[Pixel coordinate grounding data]
--

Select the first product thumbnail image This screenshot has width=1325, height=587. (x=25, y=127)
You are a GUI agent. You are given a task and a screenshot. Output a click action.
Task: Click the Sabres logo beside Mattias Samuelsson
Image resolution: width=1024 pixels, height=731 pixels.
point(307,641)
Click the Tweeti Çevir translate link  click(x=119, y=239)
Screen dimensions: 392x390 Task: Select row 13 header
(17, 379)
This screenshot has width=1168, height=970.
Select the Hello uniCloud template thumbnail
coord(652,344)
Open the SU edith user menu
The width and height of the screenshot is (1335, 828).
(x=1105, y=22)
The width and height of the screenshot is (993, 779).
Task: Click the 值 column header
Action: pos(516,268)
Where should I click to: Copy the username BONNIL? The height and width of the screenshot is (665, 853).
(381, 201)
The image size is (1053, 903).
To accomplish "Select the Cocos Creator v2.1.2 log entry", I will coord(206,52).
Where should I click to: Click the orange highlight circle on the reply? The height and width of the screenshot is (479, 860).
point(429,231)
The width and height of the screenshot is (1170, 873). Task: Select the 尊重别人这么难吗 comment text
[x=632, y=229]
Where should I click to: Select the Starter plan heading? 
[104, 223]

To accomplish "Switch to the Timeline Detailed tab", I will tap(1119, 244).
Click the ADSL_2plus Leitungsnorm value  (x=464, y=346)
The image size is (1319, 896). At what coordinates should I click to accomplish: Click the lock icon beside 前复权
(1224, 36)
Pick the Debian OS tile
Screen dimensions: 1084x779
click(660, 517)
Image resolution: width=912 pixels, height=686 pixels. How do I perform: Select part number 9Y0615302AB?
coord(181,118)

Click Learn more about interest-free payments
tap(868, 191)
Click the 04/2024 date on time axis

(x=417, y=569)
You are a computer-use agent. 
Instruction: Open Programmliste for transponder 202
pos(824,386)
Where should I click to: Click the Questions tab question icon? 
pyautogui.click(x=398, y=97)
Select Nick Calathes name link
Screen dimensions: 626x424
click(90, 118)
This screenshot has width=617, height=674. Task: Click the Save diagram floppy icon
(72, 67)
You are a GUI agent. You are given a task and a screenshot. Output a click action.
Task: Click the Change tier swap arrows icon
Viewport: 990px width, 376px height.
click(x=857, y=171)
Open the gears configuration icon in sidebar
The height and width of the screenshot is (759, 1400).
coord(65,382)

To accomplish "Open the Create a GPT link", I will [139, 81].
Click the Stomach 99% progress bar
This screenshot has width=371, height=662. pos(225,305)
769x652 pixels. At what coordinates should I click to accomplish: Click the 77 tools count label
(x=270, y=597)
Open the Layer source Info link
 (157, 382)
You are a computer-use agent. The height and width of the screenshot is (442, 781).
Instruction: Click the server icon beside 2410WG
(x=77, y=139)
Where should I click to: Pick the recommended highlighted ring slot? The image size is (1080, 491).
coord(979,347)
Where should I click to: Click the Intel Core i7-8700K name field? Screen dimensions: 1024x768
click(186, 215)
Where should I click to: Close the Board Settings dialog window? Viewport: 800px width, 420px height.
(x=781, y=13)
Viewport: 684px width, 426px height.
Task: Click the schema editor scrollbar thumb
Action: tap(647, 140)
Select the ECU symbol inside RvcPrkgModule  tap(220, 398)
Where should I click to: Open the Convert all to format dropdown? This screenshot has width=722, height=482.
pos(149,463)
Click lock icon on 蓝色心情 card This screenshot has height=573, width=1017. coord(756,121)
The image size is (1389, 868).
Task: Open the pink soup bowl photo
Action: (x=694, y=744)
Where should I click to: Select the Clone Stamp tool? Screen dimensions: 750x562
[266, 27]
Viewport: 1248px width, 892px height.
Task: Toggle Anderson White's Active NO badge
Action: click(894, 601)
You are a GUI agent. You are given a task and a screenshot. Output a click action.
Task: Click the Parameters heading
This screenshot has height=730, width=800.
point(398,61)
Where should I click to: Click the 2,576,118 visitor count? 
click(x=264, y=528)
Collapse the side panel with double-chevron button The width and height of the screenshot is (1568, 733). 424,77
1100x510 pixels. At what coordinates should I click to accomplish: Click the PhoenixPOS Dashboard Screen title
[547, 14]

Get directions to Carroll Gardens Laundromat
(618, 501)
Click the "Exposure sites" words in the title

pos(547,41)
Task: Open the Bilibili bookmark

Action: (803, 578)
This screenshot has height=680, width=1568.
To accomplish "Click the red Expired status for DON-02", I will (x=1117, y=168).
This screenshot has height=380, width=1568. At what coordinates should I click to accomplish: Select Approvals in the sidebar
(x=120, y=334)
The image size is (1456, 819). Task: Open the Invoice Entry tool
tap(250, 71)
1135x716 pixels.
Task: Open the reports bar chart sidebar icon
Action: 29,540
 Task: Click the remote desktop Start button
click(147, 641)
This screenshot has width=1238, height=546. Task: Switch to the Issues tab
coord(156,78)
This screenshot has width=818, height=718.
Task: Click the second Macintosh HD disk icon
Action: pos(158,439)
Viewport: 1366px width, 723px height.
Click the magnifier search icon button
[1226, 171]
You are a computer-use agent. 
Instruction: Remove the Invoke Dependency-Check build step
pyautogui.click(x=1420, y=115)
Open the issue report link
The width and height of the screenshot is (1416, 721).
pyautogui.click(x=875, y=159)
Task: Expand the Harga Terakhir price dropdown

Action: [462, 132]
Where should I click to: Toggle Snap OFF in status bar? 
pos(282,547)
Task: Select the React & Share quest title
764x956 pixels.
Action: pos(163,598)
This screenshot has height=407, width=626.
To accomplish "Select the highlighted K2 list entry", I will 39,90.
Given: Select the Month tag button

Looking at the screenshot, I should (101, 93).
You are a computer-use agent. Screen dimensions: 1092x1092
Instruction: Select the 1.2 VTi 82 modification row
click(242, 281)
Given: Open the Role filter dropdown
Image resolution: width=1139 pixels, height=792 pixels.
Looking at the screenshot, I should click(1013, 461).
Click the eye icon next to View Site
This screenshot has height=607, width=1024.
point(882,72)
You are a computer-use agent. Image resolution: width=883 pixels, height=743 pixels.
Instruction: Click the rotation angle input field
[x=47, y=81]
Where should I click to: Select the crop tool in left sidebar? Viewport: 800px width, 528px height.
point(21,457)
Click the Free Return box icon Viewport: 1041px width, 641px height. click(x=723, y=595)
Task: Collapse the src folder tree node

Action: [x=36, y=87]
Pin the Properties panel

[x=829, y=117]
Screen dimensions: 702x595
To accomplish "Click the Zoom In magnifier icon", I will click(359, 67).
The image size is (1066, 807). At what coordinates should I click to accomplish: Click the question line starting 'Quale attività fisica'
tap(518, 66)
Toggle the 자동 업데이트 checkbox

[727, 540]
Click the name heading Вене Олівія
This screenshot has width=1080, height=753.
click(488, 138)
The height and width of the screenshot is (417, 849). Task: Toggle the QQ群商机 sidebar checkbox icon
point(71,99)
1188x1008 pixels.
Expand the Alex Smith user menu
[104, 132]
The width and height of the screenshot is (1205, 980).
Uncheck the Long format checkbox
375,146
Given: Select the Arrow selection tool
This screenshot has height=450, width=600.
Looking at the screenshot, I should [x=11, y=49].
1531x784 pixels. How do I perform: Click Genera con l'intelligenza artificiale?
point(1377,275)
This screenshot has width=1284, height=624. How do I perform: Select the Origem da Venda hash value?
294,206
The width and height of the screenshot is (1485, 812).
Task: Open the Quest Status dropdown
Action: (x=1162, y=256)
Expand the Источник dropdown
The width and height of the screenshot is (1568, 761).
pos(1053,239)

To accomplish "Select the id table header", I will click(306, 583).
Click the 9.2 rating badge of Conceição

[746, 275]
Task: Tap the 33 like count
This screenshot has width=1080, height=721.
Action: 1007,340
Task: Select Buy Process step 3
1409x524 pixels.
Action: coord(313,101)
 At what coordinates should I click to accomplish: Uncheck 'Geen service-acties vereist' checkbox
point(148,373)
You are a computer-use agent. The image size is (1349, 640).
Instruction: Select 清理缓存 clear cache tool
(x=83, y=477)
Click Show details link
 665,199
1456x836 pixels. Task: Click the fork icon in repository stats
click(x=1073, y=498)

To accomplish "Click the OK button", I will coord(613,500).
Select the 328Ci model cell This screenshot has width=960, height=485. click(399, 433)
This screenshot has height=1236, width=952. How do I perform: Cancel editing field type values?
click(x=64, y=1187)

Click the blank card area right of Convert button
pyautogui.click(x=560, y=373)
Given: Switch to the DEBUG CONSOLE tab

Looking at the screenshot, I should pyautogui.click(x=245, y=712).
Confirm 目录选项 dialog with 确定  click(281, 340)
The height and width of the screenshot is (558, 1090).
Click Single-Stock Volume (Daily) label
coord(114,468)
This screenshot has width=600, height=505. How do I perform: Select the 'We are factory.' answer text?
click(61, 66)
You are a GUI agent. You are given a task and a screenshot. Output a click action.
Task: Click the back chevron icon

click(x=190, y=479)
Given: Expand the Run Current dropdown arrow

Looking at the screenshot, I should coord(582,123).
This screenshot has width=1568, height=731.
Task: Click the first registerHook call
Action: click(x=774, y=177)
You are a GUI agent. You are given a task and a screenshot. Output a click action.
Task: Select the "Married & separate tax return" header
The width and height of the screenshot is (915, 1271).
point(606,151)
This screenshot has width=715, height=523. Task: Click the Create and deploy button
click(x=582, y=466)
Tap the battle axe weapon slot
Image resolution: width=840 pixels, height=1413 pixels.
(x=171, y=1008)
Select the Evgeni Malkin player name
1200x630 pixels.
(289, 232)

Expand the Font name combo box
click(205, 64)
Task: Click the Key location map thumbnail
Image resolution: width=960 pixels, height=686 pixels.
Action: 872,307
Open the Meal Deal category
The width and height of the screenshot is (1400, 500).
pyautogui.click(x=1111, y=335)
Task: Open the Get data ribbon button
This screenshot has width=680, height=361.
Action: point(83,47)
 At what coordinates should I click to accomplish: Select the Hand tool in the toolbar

--

Every line from the first entry to the line containing "Click the Tweeti" should be transcribed exactly, and nothing beyond it.

Select the first product thumbnail image This screenshot has width=1325, height=587. (x=25, y=127)
You are a GUI agent. You are given a task and a screenshot. Output a click action.
Task: Click the Sabres logo beside Mattias Samuelsson
Image resolution: width=1024 pixels, height=731 pixels.
point(307,641)
Click the Tweeti Çevir translate link  click(x=119, y=239)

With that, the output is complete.